- [ACTIVITY] Scan the records for the word "Open". Copy each line that includes it.

DATA SECTION Block Start

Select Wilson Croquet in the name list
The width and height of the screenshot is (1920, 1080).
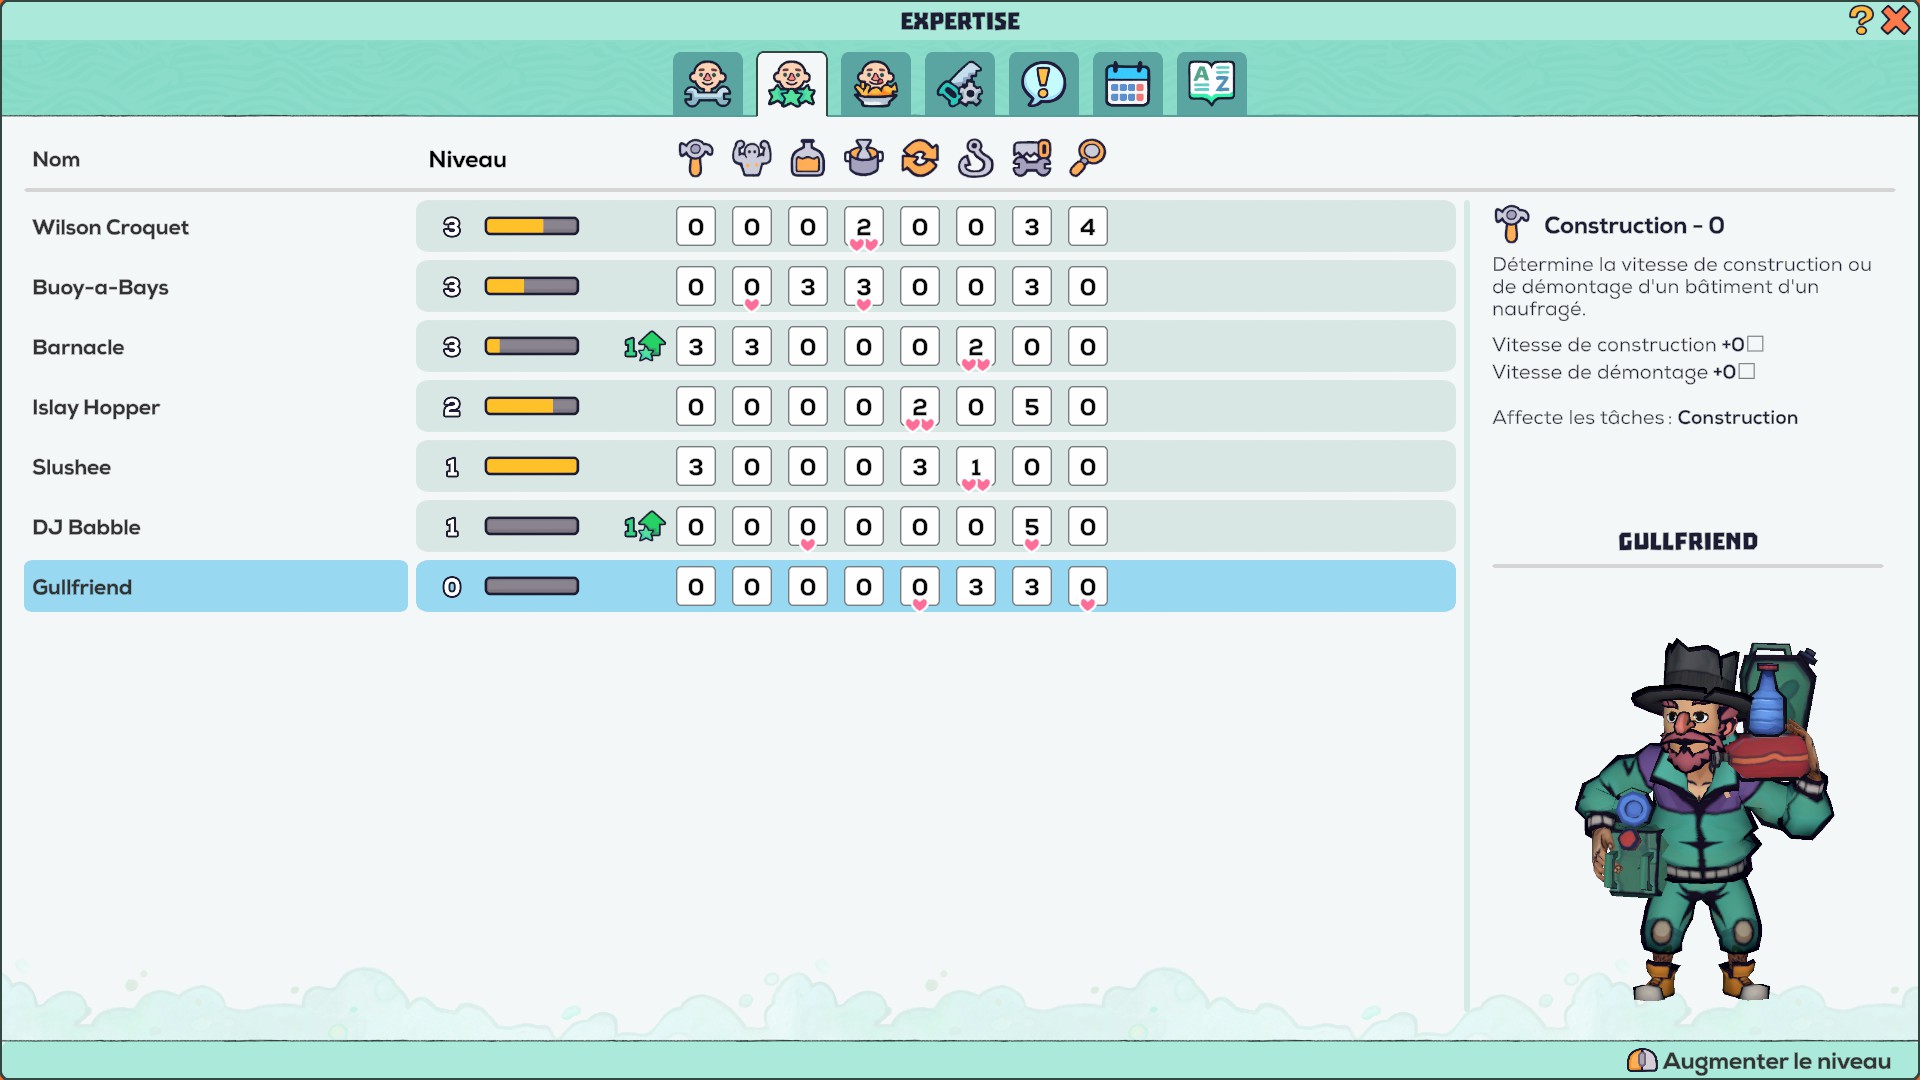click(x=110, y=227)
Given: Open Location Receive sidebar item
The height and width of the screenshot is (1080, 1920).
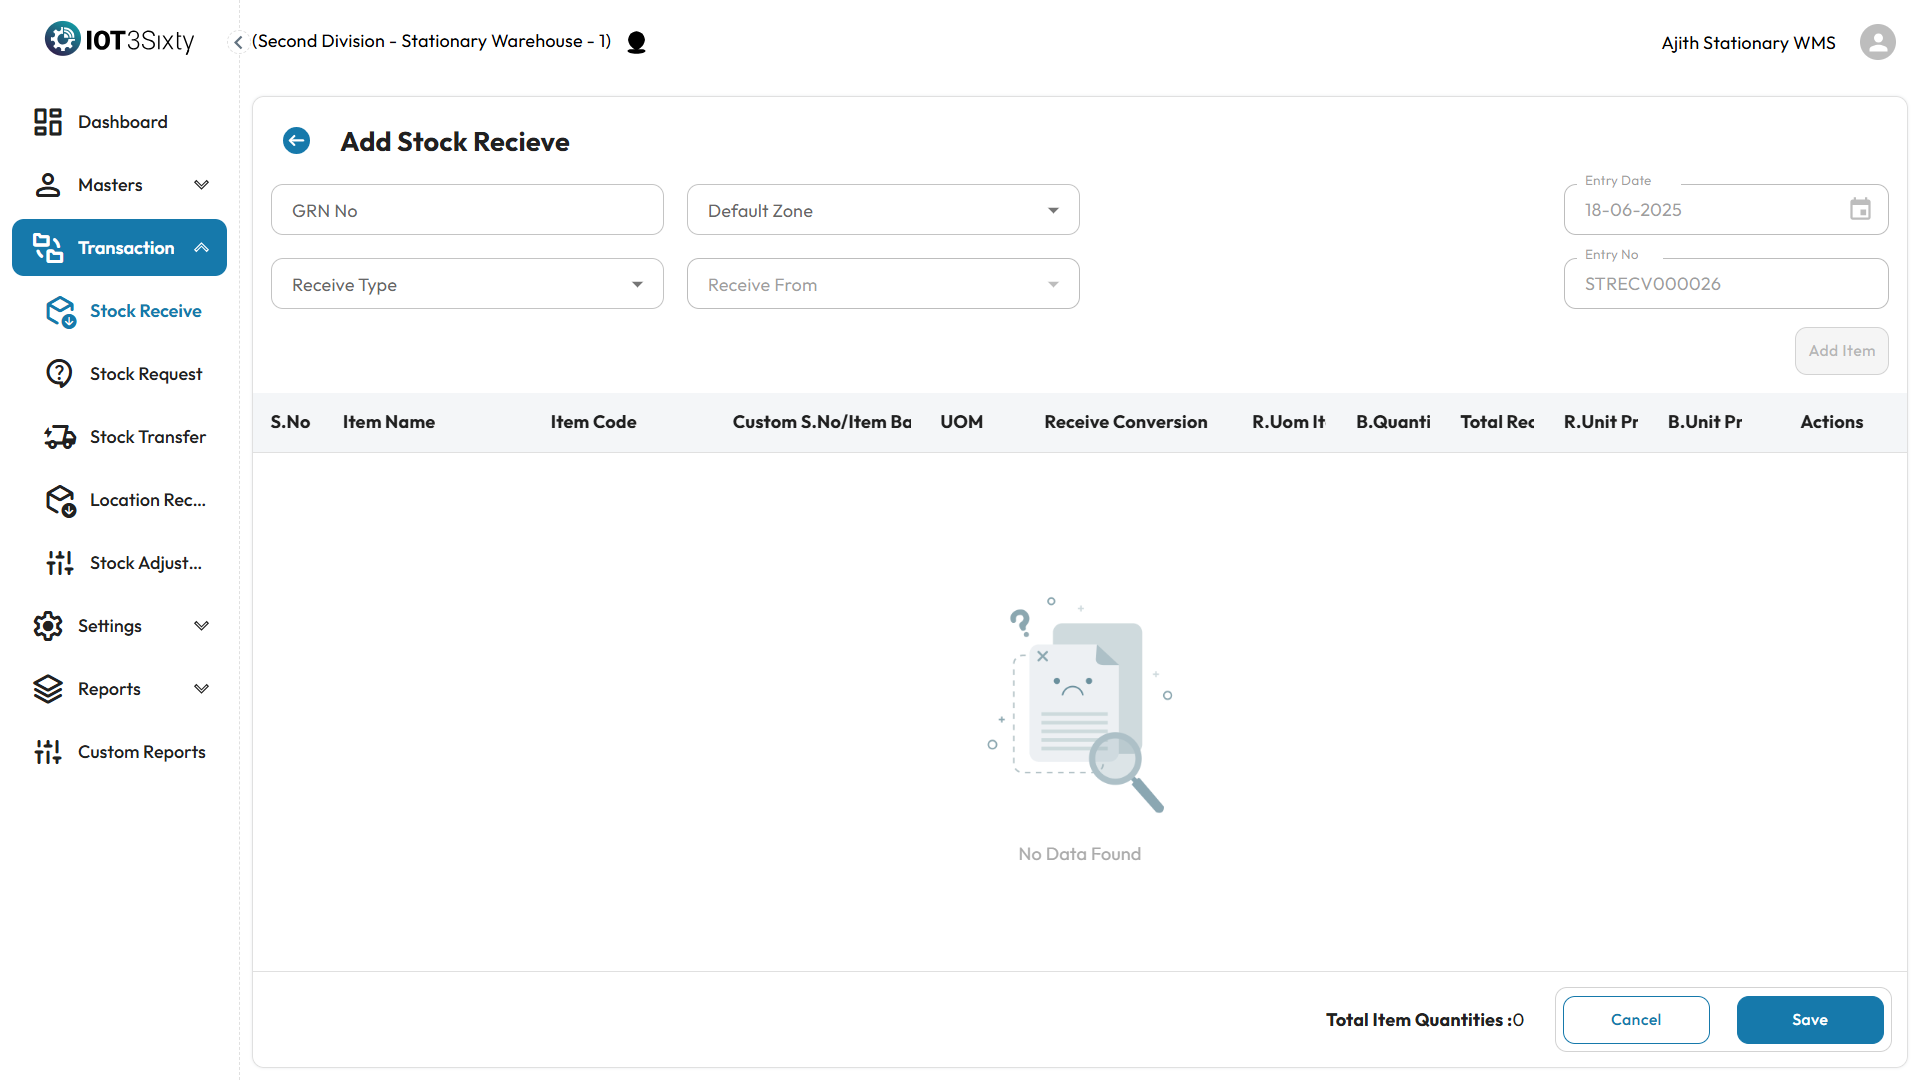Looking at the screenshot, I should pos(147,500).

DATA SECTION Block End
DATA SECTION Block Start

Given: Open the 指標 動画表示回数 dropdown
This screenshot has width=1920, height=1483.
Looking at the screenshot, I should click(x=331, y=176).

DATA SECTION Block End

- [EXERCISE OUTPUT]
Given: Open Location Receive sidebar item
Given: Open the 指標 動画表示回数 dropdown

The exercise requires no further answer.